▶ WHAT TO WORK ON
Print exactly what the entries say, line by line, from the first line down to the one with "[Instagram Швейкина] (106, 2546)", inclusive.

[Collected data entries]
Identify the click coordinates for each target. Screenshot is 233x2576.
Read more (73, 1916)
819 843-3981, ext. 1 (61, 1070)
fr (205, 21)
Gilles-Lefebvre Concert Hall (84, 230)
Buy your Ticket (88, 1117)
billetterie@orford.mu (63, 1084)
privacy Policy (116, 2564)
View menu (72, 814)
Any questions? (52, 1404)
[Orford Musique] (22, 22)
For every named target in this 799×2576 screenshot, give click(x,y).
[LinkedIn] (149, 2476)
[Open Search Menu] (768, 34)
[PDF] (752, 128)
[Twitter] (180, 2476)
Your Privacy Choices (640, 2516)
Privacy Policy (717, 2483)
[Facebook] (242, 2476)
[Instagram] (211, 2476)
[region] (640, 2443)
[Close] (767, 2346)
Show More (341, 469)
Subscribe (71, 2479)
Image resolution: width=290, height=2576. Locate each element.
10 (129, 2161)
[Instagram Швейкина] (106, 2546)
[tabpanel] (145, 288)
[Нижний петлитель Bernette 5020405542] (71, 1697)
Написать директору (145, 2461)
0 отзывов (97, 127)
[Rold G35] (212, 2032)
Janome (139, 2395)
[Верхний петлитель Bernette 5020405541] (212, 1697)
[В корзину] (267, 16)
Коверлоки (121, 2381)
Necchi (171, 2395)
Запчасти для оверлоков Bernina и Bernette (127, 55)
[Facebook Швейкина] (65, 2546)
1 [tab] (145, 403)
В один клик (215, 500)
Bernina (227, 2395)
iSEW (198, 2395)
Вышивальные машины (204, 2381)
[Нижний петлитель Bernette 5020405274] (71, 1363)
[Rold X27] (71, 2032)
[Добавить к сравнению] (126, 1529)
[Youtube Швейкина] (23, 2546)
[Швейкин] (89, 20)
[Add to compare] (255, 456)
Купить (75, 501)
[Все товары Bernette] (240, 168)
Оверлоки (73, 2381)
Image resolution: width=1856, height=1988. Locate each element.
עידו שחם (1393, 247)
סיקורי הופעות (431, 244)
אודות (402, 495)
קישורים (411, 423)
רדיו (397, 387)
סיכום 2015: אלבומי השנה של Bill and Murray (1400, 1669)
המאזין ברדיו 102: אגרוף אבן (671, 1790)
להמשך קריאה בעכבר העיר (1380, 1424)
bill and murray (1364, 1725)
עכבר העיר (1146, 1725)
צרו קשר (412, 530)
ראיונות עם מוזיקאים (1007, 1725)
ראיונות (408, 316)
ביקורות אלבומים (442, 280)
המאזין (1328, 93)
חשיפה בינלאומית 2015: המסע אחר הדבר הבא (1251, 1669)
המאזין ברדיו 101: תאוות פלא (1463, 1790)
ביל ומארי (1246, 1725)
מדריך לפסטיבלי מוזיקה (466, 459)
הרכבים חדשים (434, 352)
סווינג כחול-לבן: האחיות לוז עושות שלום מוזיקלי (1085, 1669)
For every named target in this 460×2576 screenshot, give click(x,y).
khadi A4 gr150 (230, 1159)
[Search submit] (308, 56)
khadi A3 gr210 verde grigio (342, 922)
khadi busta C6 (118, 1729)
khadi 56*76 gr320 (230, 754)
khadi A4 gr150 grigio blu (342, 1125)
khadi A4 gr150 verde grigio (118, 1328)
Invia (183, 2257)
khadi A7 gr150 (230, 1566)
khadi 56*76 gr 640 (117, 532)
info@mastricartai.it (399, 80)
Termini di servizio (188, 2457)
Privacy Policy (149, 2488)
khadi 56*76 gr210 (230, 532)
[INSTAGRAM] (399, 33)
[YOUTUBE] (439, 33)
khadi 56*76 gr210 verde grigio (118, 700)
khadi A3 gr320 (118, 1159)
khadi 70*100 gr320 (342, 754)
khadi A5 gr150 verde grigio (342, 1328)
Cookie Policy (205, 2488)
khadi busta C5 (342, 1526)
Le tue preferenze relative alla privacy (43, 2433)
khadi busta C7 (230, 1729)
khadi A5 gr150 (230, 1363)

▶ SOLUTION
Identify the click coordinates for each target. Screenshot is 233x2576.
Read more (73, 1916)
819 843-3981, ext. 1 (61, 1070)
fr (205, 21)
Gilles-Lefebvre Concert Hall (84, 230)
Buy your Ticket (88, 1117)
billetterie@orford.mu (63, 1084)
privacy Policy (116, 2564)
View menu (72, 814)
Any questions? (52, 1404)
[Orford Musique] (22, 22)
For every named target in this 799×2576 screenshot, give click(x,y).
[LinkedIn] (149, 2476)
[Open Search Menu] (768, 34)
[PDF] (752, 128)
[Twitter] (180, 2476)
Your Privacy Choices (640, 2516)
Privacy Policy (717, 2483)
[Facebook] (242, 2476)
[Instagram] (211, 2476)
[region] (640, 2443)
[Close] (767, 2346)
Show More (341, 469)
Subscribe (71, 2479)
Image resolution: width=290, height=2576. Locate each element.
10 (129, 2161)
[Instagram Швейкина] (106, 2546)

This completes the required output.